• **Data supplied**
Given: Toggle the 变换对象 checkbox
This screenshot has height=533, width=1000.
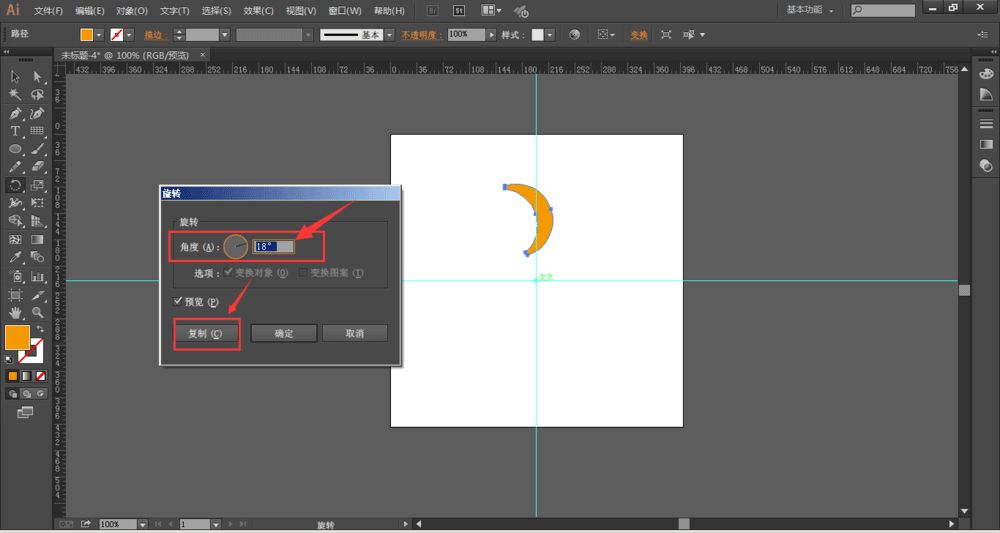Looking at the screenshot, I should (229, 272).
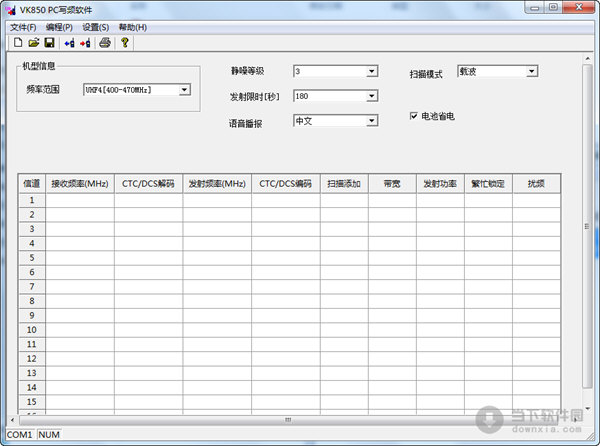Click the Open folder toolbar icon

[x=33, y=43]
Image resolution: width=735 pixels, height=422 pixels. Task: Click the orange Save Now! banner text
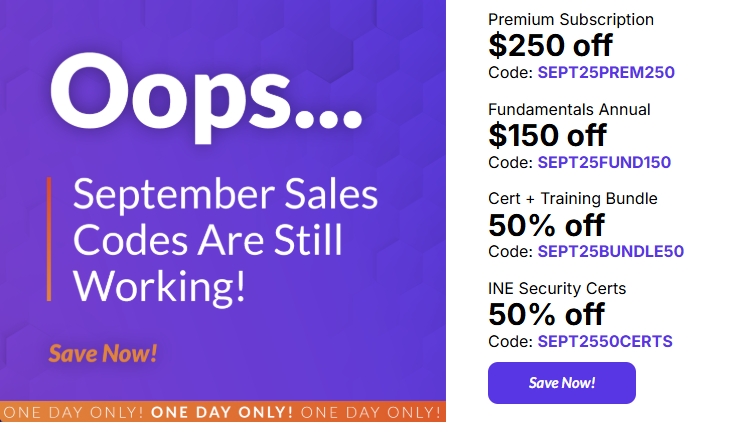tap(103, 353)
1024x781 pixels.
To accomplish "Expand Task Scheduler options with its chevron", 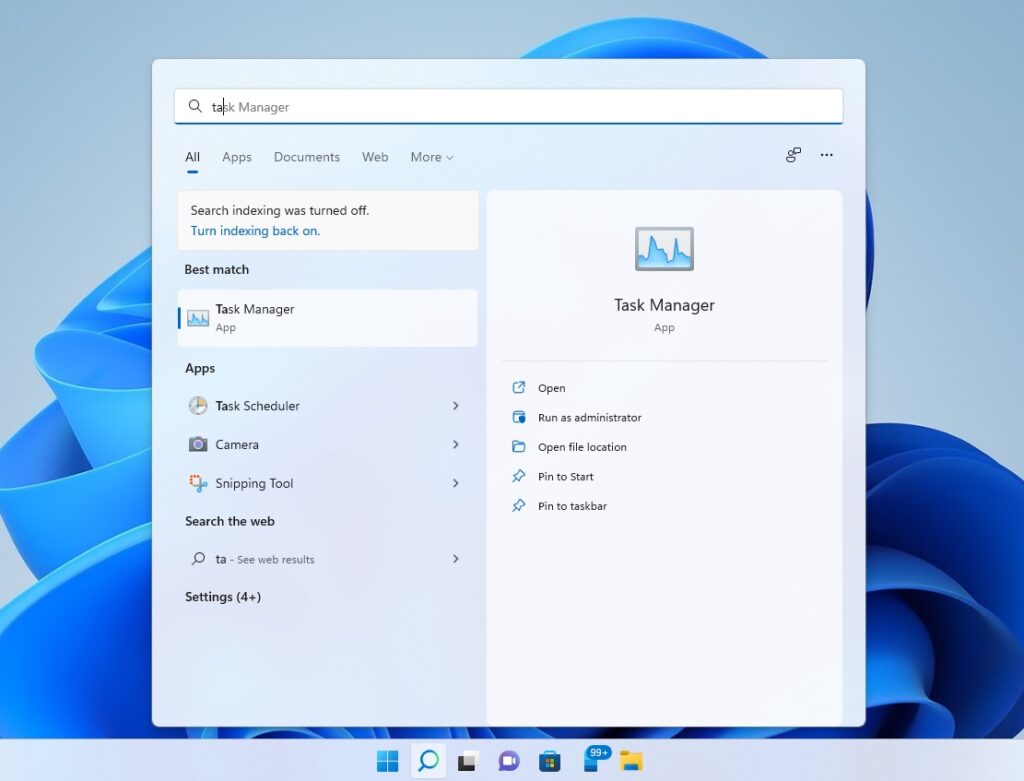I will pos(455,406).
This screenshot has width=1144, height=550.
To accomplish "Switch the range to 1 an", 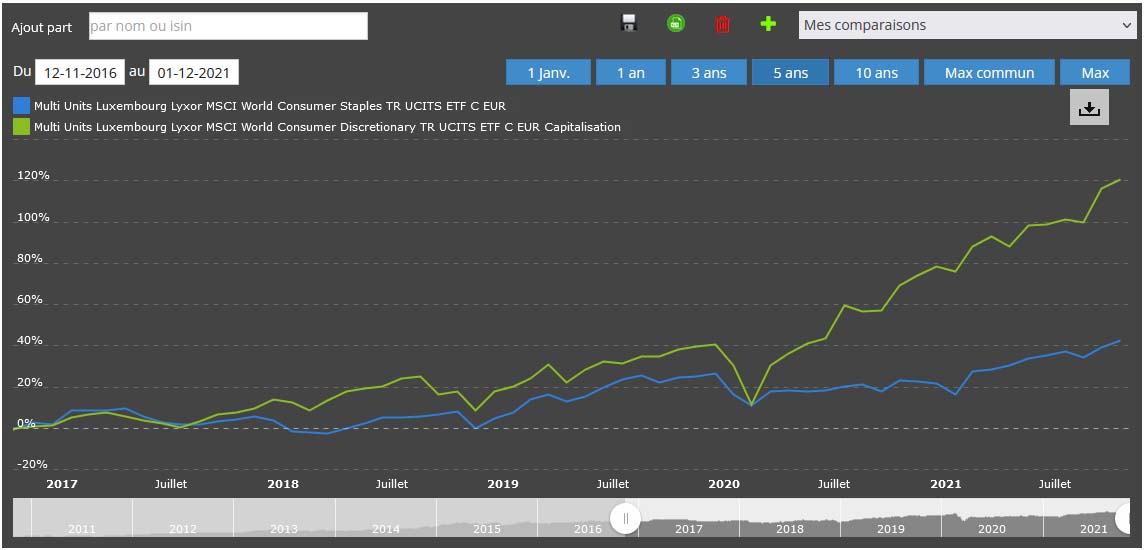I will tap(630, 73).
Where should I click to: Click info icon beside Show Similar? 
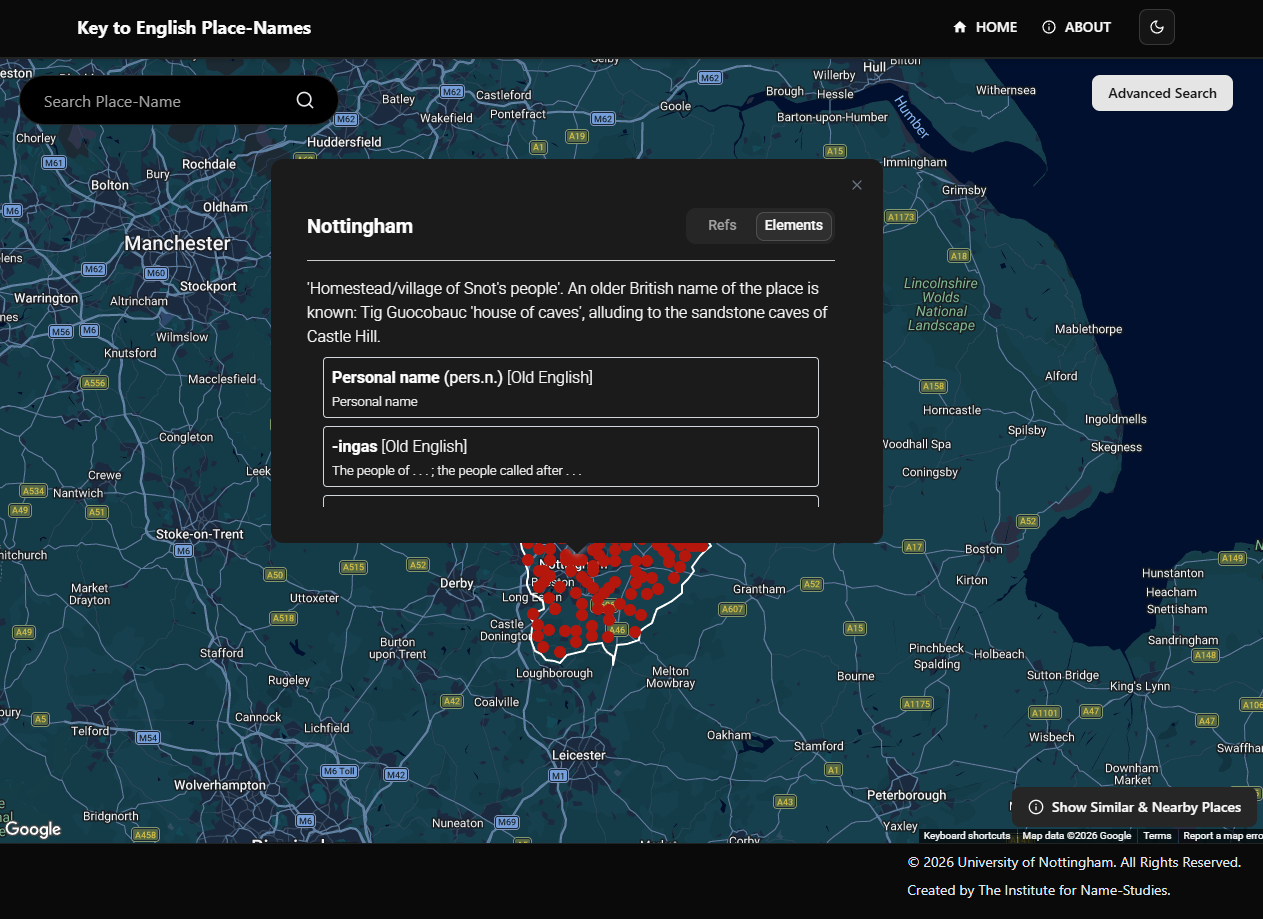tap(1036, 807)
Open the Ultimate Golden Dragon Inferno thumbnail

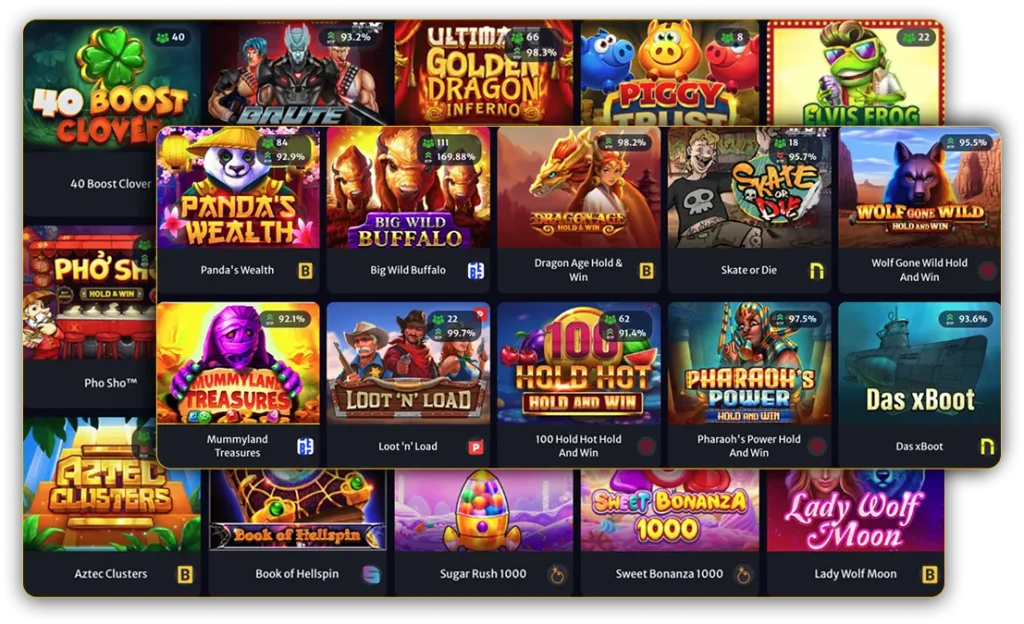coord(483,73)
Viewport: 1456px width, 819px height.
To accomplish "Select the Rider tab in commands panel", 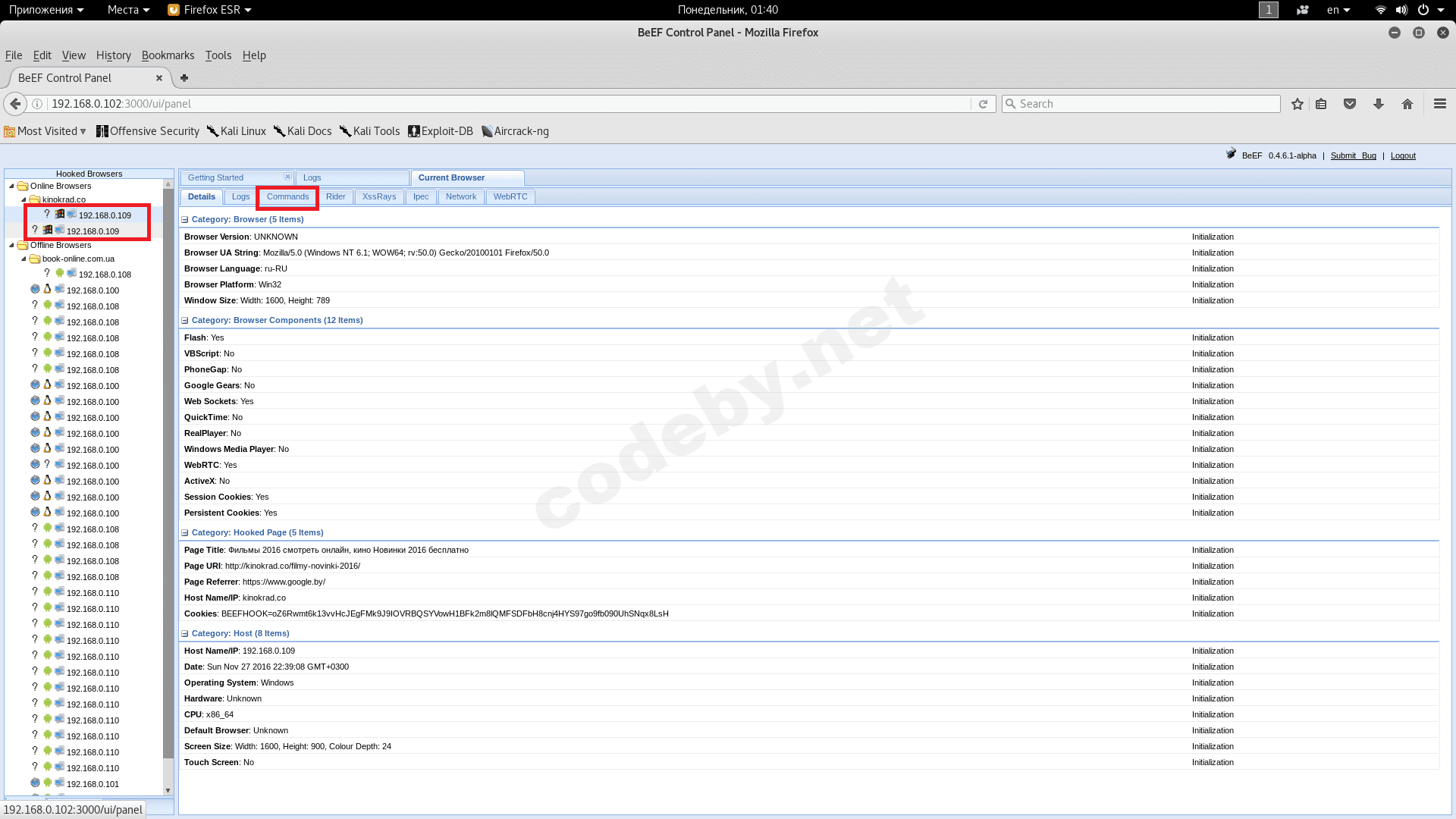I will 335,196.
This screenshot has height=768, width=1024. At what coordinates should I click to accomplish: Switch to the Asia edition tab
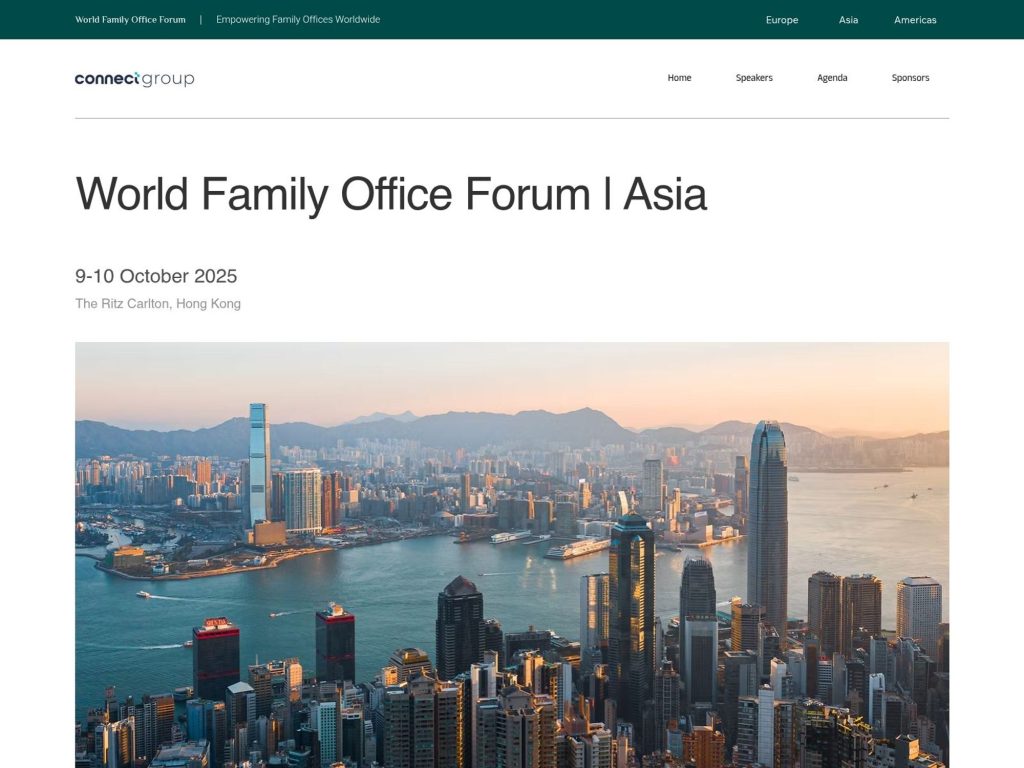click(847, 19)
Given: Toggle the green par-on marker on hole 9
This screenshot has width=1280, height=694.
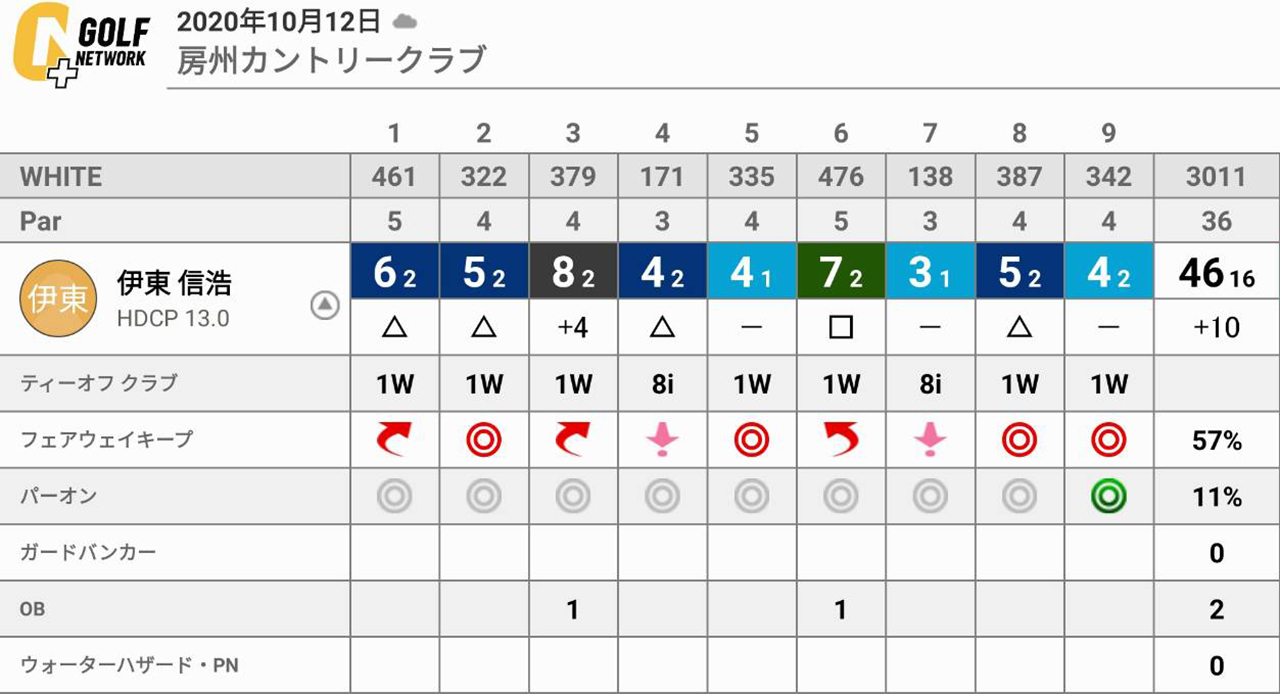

• **Activity**
Please go through the data above and copy each line that has the word "Given".

• **Output of the task**
Given: Toggle the 变换对象 checkbox
Given: Toggle the green par-on marker on hole 9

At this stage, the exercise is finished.